Format the Output

Hi-
Objective of the task is to print the lines which doesnt have a END statement corresponding to a START statement.

Let me know if anyone has a better way of doing is.

My Thoughts

Have 2 files one having START lines and another having END lines (sorted). And then diff the files to get the line which doesnt have an END statment.

Input


ABC;START
ABC;END
GHF;START
GHF;END
ABC;START
BHY;START
BHY;END


Output should be : ABC;START

since this doesnt have corresponding "ABC;END" line

Try...

awk '/END/{c=0}/START/{c++;if(c>1)print p;p=$0}' file1

please confirm at your end for this input

ABC;START
ABC;END
GHF;START
ABC;START
BHY;START

output:

# awk '/END/{c=0}/START/{c++;if(c>1)print p;p=$0}' file
GHF;START
ABC;START

Nice catch, simple to fix...

awk '/END/{c=0}/START/{c++;if(c>1)print p;p=$0}END{if(c>1)print p}' file1

how about this input:

ABC;START
GHF;START
GHF;END
BHY;START
BHY;END
ABC;END

output:

 # awk '/END/{c=0}/START/{c++;if(c>1)print p;p=$0}END{if(c>1)print p}' file
ABC;START

@OP, if you have Python and can use it, here's an alternative

d={}
for line in open("file"):
    first,second = line.strip().split(";")
    d.setdefault(first,[])
    d[first].append(second)
for i,j in d.iteritems():
    startcounts =j.count("START")
    endcounts = j.count("END")
    if startcounts != endcounts:
        print i,j

output:

# more file
ABC;START
GHF;START
BHY;START
BHY;END
ABC;END
# ./test.py
GHF ['START']

Well i think i should have explained more. The above code checks only for the START/END pattern. But the pattern prior is also important.

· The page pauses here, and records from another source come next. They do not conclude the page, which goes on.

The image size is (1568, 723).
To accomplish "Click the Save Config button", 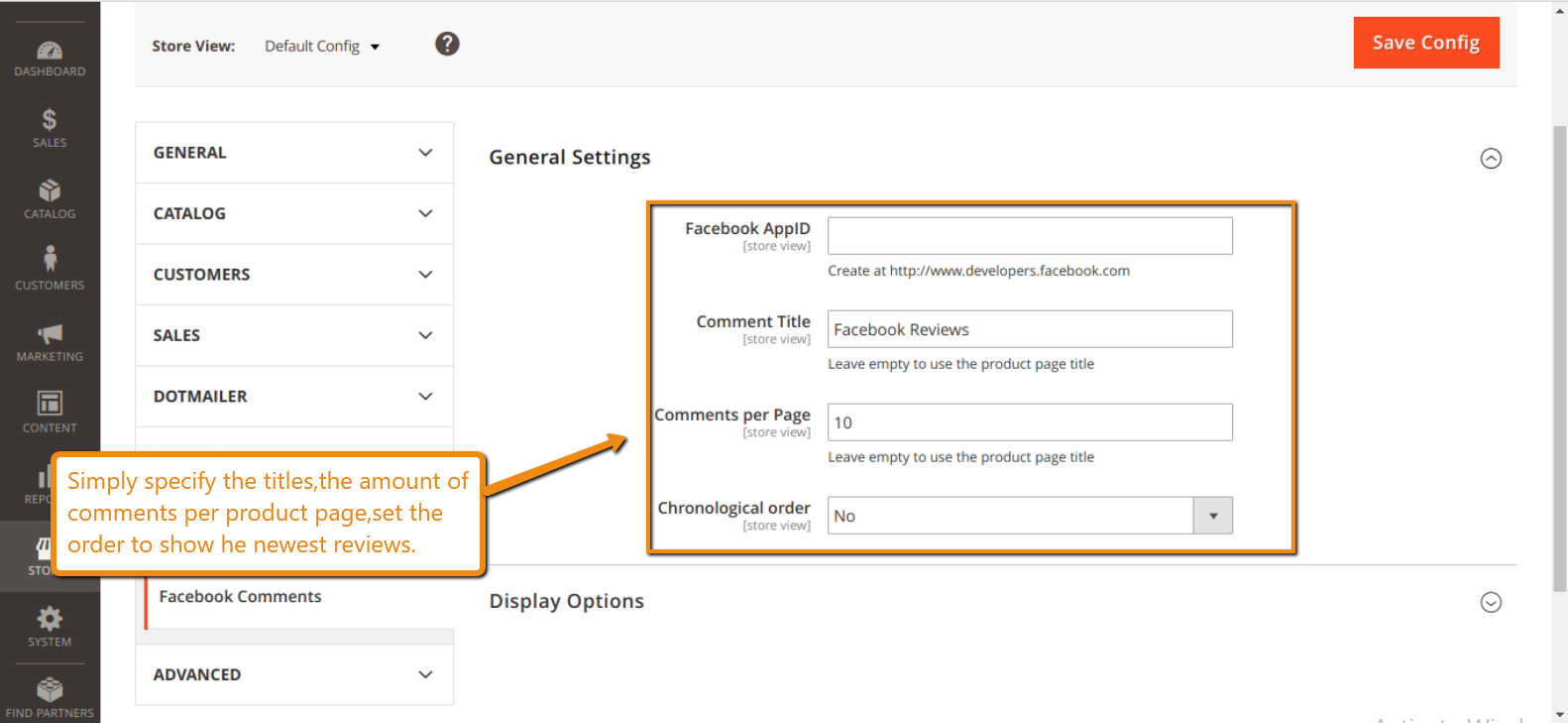I will click(x=1426, y=43).
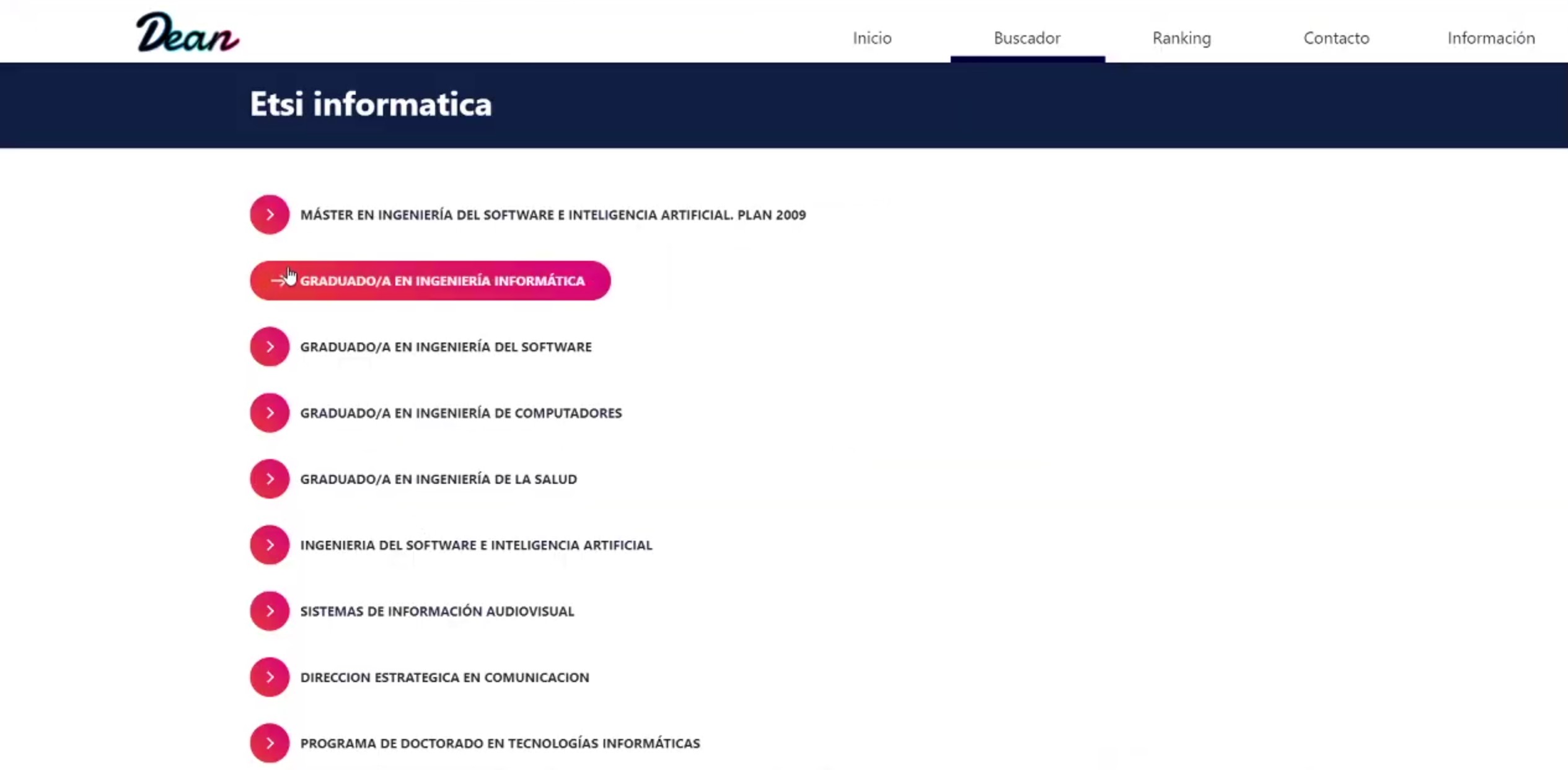1568x770 pixels.
Task: Open the Contacto page
Action: tap(1336, 38)
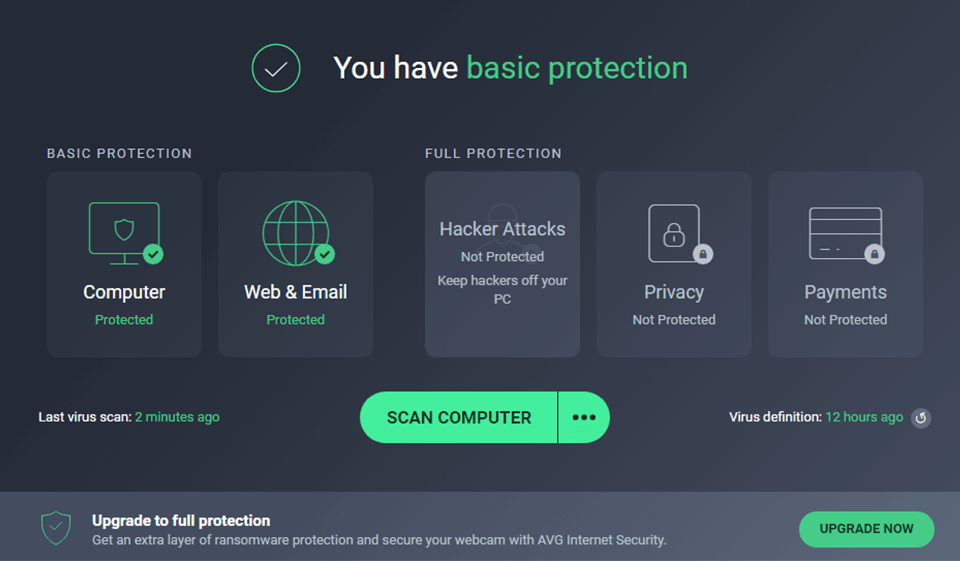Click the "2 minutes ago" last scan link
The image size is (960, 561).
coord(177,417)
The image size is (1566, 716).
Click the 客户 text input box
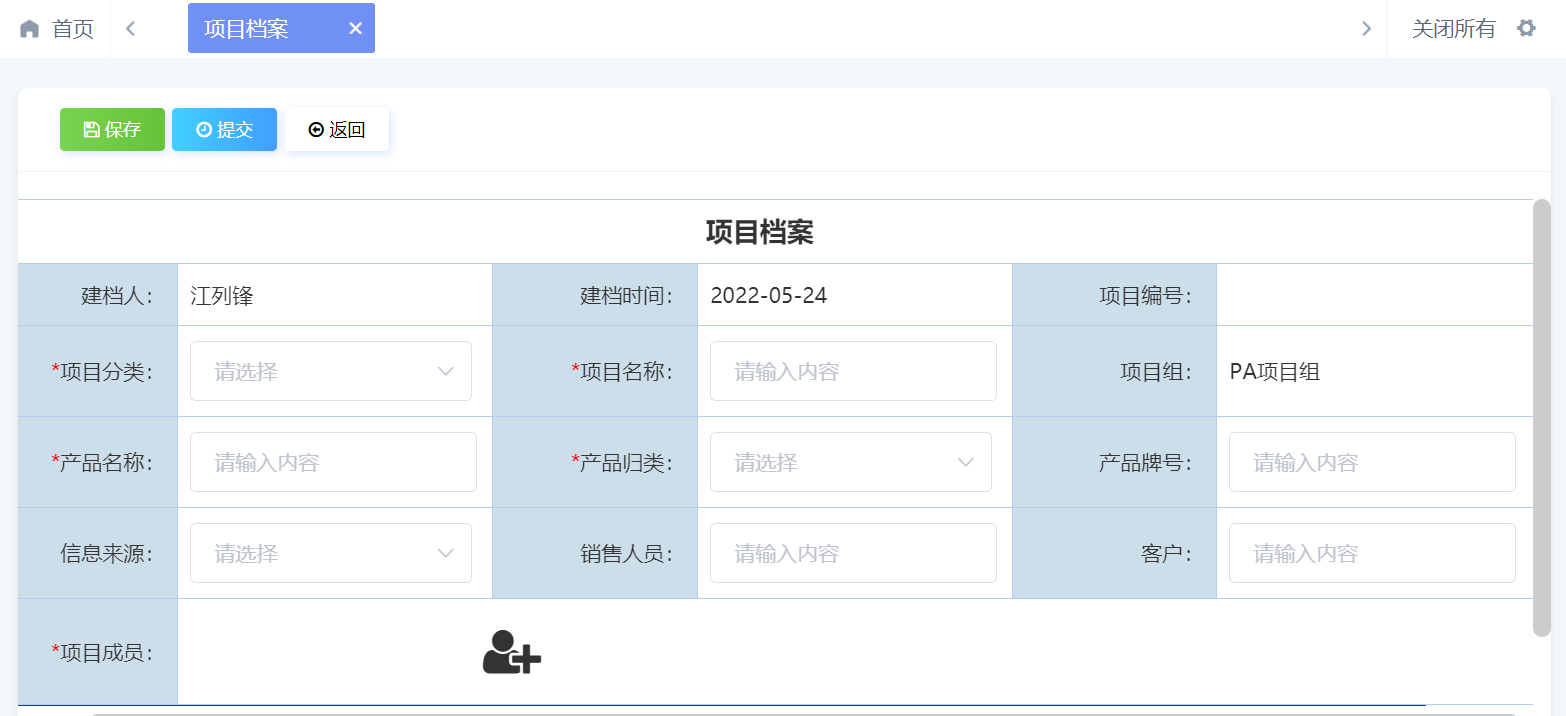click(1371, 552)
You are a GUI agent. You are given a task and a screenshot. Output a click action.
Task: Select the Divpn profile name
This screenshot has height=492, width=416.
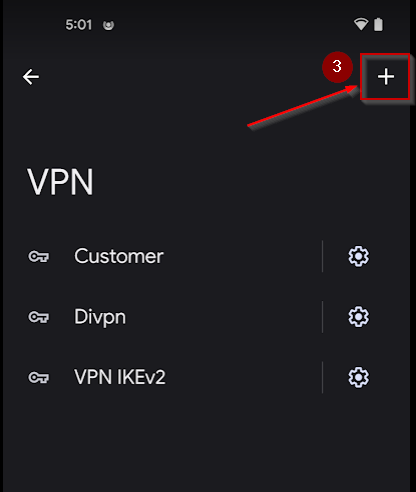[x=100, y=317]
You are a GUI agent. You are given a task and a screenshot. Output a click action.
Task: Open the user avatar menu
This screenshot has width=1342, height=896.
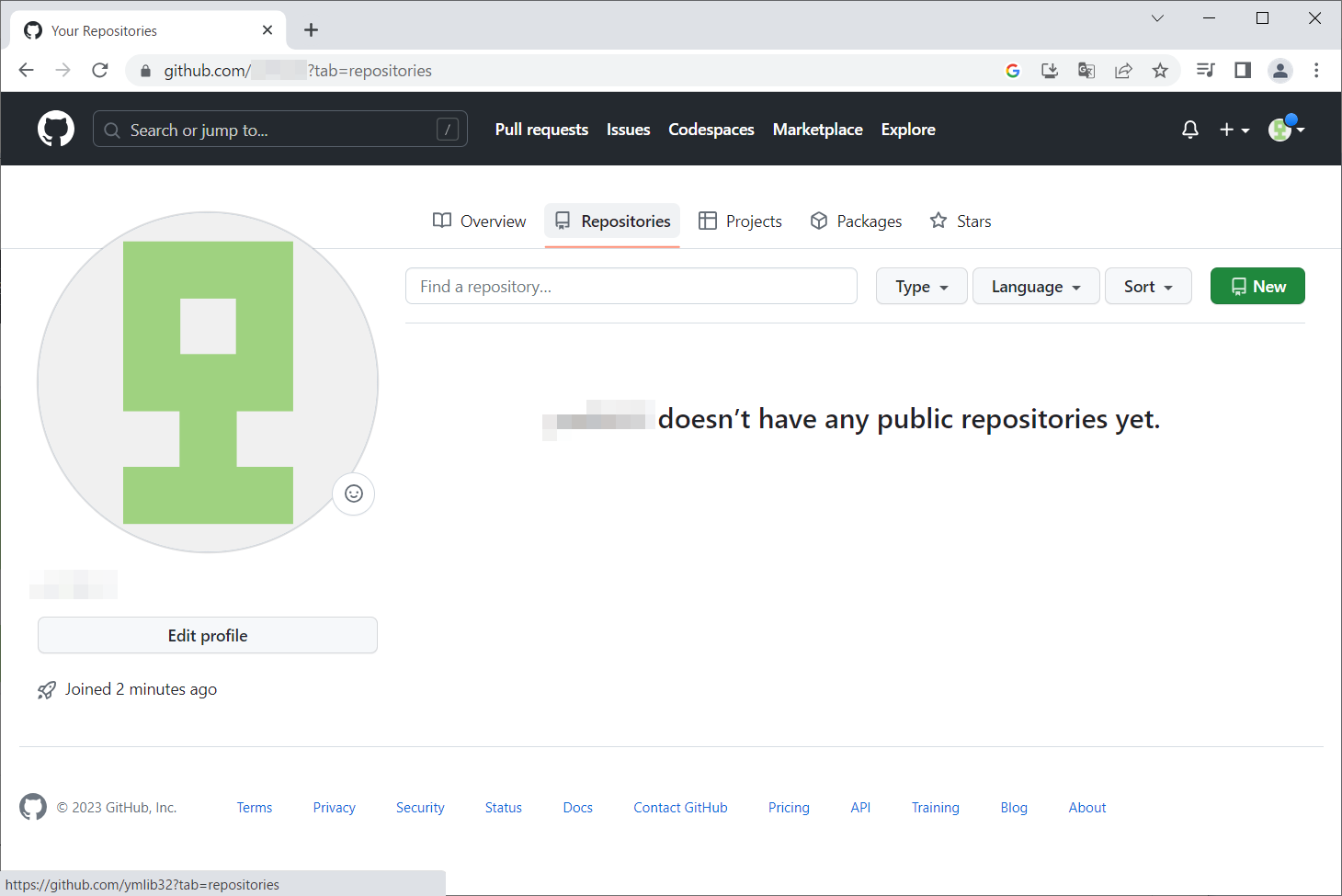pos(1286,130)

In the below case the awk will not return any rows. But it should have thrown as

ABC;START
BHY;START

Input

ABC;START
TTT;END
BHY;START
TTT;END

For every column1 ( ex: ABC ) there should be a START line and an END line ( END line need not necessary be the next line of START ) . If we dont have a END line for the column1 then we need to print that column1 (or the entire START line). Hope this explains.

Thanks for your inputs.

If you don't have Python, then try...

awk -F ';' '/END/{c[$1]=0}/START/{c[$1]++}END{for(i in c)if(c>0)print i}' file1

Not sure if you are looking for the imeediate START/STOP pattern:

awk -F ";" 'NR ==1 {prev=$1;st=$2;getline}{if ($1 == prev && $2 == "END"){getline;prev=$1;str=$2}else {print prev,str;prev=$1;str=$2};next}' file
awk -F ";" '{if ($1 == prev && $2 == "END"){getline;prev=$1;str=$2}else {print prev,str;prev=$1;str=$2};next}' file

cheers,
Devaraj Takhellambam